*Task data*.
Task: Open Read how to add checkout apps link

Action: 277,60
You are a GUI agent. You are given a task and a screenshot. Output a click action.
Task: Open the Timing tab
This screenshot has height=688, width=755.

*The task*. All of the lines above need to be given again exactly.

*Expected answer*.
Task: Open Read how to add checkout apps link

Action: 277,60
You are a GUI agent. You are given a task and a screenshot. Output a click action.
Task: Open the Timing tab
This screenshot has height=688, width=755.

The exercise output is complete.